In his annual report, Lucio Francario said the draft of the law to align regulations is currently being processed.

Covip’s provisional annual report says there are 510 pre-1993 pension funds - 360 of which under its supervision.

Francario said the structure of the country’s second pillar was efficient - drawing a parallel between the Enron pension fund, 60% of which had been invested in company shares, and their Italian counterparts, which are protected from conflicts of interests and high-risk exposure.

Of the funds under Covip’s supervision, seven had invested a total of 14 million euros in Parmalat bonds and two had invested in Cirio.

A Covip official explained each of the 510 funds, although not free from regulations, potentially constitutes a special case because they are not obliged to abide by the 1993 laws.

One of the differences between the pre- and post- 1993 funds is in investment procedure.
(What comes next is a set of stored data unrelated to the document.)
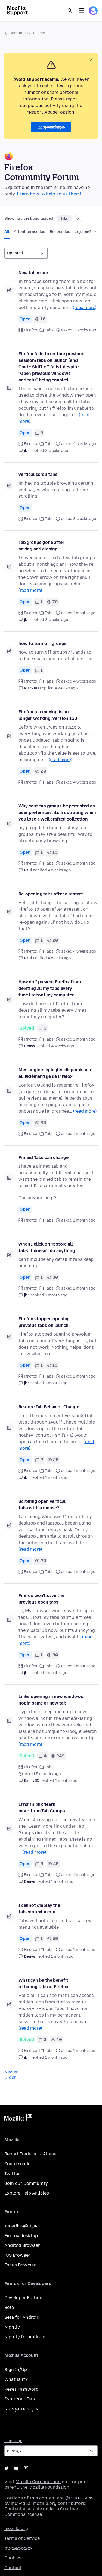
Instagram (26, 2468)
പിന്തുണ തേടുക (21, 2408)
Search (70, 10)
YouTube (16, 2468)
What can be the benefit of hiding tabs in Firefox (43, 1983)
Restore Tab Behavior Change (48, 1406)
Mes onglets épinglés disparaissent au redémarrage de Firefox (55, 1073)
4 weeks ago (66, 688)
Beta (9, 2307)
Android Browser (22, 2245)
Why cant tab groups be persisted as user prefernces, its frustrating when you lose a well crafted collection (57, 812)
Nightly (12, 2327)
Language (13, 2441)
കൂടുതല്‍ (83, 232)
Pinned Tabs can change (43, 1157)
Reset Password (21, 2389)
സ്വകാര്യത (18, 2548)
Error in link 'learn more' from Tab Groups (41, 1807)
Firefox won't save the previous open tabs (41, 1599)
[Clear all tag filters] (78, 218)
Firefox (30, 330)
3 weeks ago (56, 450)
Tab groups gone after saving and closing (41, 546)
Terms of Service (22, 2538)
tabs (64, 219)
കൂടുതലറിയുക (51, 127)
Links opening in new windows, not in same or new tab (51, 1700)
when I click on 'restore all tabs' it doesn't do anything (46, 1247)
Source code (17, 2163)
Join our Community (26, 2183)
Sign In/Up (15, 2369)
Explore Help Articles (26, 2193)
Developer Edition (23, 2297)
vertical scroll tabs (38, 474)
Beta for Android (21, 2317)
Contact (12, 2567)
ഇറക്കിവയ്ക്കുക (20, 2225)
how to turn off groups (42, 643)
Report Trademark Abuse (30, 2153)
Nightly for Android (24, 2336)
New funds are required to appoint external asset managers, while the pre-1993 ones could be internally managed.

Some of them run defined benefits schemes, in comparison with post 1993- funds that are required to run only defined contribution ones.

“The Ministry of Economy, in agreement with Covip, will lay down the investment procedures for the pre-existing funds, once the dispensation period of 10 years is over, by conforming their line of administrative conduct with those of the newly instituted funds,” Francario stated.

The initiative was inspired by “the fundamental principle that pre-existing funds abide to the same rules of prudent management that apply to managers of new funds”.